Here’s what you would see if you could reach through time and space to peek behind the current scene of yours truly—the family behind the perfect Christmas card, if you will. My blood pressure is slowly coming down and my facial expression still says, “I’m not ready to talk about it”. We’re both sitting on the couch—but on opposite ends—relieved to hear the soft hum of our daughter’s sound machine through the little monitor on the kitchen table.

It’s ironic that I’m sitting down to reflect on setting aside expectations for the sake of greater happiness. If you saw the scene around me, you would laugh at the irony at best or scoff at my hypocrisy at worst.

She’s asleep for an afternoon nap and we’re both in self-assigned time outs.

All because of an attempt at a family Christmas card photo. A failed attempt, if you haven’t already guessed. And in my stewing reflection of what just happened, I’m realizing that it all came down to the background of the photo. That’s right—the part you probably won’t even notice, if done correctly. Real mature, Keswani.

image 3367 Motherly

My husband wanted the background to be something meaningful – the city skyline, a Christmas tree, or the view from our rooftop deck. I wanted something neutral like a fuzzy background of a nearby park field or the brick wall that holds up the side of our house.

But did we lay those options out to each other and then discuss them, like grown up adults? Nope.

“What about this one, babe?”

“No, it looks like the buildings are coming out of our heads”

“I like this idea—do you?”

“No—there’s nothing to it. It’s kind of boring, don’t you think?”

And if our subtle arguing was a match to light a fire, then our struggling toddler was the kerosene that would take our emotional self-control as parents and blow it to bits. Because, in case you didn’t know, 15 month olds do not like sitting still nor do they like seeing a pretty glowing smartphone and be repeatedly denied a chance to play with it.

Especially when they are tired.

So subtle jabs at each other’s ideas dissolved into a tense trading of words that were way more dramatic and are great ways to escalate a conversation. You know what I’m talking about – “You always have a billion ideas at once and it’s so overwhelming” “You never like anything I suggest.”

Then our sweet angel, dressed in a Christmasy-red tutu & screaming on the floor, yawned. Hallelujah, it’s nap time.

And here we are. Silent on the couch.

The whole Christmas card photo scene is a testament to what kind of people we turn into when our expectations aren’t spoken out loud and the monsters we turn into when they aren’t met.

I wish I could offer some more mature wisdom for you. I wish I could tell you about how my husband and I avoided a fight with our learned wisdom: We spoke our desires and dreams to each other in calm and loving voices, then poetically navigated through them to create a perfect setting in which we captured a genuine moment of laughter and joy on camera.

But I have a hunch that there are so many of you that will have a similar moment as us (or millions of them—ah, I’m still in dramatic mode). That most of us have not reached a perfect place of communicating expectations in efforts to avoid conflict. Maybe, in the sharing of these moments, we can all laugh at ourselves a bit and begin to take ourselves a little less seriously.
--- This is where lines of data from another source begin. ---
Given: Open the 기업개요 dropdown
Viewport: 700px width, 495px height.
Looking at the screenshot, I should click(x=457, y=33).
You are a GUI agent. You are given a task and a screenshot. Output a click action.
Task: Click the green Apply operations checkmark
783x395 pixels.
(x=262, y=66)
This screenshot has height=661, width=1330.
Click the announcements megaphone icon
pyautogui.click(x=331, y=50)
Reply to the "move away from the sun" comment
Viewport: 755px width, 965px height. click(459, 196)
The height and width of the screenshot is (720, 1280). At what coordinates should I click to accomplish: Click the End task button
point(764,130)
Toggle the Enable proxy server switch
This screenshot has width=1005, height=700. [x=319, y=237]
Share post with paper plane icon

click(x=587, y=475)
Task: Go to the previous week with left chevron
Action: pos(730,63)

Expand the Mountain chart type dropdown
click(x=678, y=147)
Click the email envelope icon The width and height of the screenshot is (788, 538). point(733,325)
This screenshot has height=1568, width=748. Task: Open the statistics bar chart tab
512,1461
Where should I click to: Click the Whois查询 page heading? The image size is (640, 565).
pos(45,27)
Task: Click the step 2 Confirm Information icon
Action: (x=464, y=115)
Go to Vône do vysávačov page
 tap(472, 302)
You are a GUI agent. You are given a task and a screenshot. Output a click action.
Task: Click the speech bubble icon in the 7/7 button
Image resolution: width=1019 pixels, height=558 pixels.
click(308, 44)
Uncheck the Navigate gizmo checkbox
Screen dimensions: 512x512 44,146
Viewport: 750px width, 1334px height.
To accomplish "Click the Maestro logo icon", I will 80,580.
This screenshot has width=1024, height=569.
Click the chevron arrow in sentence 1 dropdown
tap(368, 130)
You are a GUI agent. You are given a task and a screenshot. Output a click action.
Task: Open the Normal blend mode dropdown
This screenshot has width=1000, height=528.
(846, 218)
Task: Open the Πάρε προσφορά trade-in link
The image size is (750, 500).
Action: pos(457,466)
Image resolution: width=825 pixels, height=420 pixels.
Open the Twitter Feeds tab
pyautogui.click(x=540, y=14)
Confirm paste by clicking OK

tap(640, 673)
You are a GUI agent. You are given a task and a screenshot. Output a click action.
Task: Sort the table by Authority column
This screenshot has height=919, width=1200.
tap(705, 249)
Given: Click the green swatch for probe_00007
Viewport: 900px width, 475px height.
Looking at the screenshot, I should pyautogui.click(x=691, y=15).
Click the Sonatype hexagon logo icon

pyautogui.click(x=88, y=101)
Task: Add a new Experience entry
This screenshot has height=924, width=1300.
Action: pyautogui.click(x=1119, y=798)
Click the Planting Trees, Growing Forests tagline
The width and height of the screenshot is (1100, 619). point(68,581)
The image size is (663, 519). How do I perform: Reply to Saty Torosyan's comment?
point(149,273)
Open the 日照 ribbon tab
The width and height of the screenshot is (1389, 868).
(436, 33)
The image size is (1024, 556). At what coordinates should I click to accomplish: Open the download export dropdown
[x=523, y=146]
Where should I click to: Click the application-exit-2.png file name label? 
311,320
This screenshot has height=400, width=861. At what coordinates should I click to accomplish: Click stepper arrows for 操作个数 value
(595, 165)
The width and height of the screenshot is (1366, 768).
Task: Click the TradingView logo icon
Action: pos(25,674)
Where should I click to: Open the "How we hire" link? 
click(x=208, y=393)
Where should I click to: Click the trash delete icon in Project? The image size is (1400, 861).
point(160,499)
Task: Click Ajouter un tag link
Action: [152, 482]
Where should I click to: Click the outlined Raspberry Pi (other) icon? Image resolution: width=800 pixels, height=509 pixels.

And whether it’s a short-sighted argument about the background of a photo or a tragic moment that knock the wind out of us, our anger from unmet expectations comes from the same place: disappointment and hurt that we lost something.

The big question is this: Is the thing you lost worth the heartache of the hurt you feel?

Some of the hurt is silly and goes away when you realize you’re being ridiculous. But sometimes, the hurt is so real that it’s all consuming. It’s the kind of hurt that will turn into a marker in your life: Before the hurt and after it. A new normal that you never wanted.

While I can’t be a shining example of what to do to achieve perfect harmony, I can share this lesson that I seem to need to learn on a daily basis: It starts with saying it out loud. Saying what we expect and hope for out loud can help us parse through what’s worth really going after and what is us just being selfish. What’s worth grieving over and what should be let go.

Because when expectations go unspoken, we carry anger, shame, and grief—when what we really want to carry is meaning, purpose, and love.

When our dear friends and family open up a Christmas card from our family (more accurately, if we are able to send one out), they’ll see a perfect little photo of us, with all the right filters and a pithy quote from a Christmas carol—like we are constantly only ever living in a state of good tidings and great joy.

We aren’t.

What we —this little family tucked away in a corner of Chicago—are really doing is this: We’re trying to value the eternal over the temporary. We’re trying to remember to set aside the urgent breathless race of what’s expected of us, what’s expected of ourselves, so we can find what we’re all actually looking for: God. Each other. Memories that outlast short-sighted expectations.

So with that, it’s time to go kiss my husband and apologize for being a stinker (yep, no swear words around here. Because toddlers and growing minds).